• [WHAT TO DO]
The word to find is "circle". Copy each line of the material that contains it.

━━━ EXERCISE INPUT ━━━

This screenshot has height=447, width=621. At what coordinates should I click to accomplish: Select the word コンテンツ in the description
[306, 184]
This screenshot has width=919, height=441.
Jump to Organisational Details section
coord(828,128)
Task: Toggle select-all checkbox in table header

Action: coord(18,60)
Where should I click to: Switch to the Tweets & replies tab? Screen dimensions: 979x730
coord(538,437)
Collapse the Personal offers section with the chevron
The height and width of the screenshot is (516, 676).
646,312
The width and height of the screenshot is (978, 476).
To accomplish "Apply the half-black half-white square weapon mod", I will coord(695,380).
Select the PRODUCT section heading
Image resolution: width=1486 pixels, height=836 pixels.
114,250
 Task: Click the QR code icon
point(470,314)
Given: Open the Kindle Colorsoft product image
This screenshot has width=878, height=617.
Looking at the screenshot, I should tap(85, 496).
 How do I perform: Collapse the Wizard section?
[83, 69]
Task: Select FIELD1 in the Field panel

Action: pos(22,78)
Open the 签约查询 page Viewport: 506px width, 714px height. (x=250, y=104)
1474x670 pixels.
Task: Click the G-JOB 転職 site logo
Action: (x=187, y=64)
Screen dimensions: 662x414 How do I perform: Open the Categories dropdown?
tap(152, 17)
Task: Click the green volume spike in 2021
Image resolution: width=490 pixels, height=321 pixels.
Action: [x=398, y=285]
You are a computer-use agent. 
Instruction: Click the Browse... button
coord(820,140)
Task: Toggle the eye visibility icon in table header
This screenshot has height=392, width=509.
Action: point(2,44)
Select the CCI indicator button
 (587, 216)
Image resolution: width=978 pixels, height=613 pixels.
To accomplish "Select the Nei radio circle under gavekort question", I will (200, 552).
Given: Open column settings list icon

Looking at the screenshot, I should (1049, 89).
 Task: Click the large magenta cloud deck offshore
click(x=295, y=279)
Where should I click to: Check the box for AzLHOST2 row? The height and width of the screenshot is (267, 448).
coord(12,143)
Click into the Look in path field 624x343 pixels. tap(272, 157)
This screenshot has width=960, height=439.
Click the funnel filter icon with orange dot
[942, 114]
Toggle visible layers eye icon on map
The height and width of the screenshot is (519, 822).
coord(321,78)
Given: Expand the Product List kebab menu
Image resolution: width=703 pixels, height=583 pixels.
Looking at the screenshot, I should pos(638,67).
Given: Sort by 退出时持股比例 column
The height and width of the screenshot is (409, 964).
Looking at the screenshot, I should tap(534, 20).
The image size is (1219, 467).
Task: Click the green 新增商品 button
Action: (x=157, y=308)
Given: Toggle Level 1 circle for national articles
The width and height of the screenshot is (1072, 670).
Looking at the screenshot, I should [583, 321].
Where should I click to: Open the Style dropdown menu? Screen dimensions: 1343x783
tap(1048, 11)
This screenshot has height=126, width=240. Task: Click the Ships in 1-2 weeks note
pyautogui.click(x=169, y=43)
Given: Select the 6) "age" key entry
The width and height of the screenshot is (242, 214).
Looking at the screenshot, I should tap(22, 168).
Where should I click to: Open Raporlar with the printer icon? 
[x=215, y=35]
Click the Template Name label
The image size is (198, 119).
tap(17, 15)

━━━

• [ANSWER TO THE PROBLEM]
To accomplish "Select the Nei radio circle under gavekort question", I will (200, 552).
Given: Toggle Level 1 circle for national articles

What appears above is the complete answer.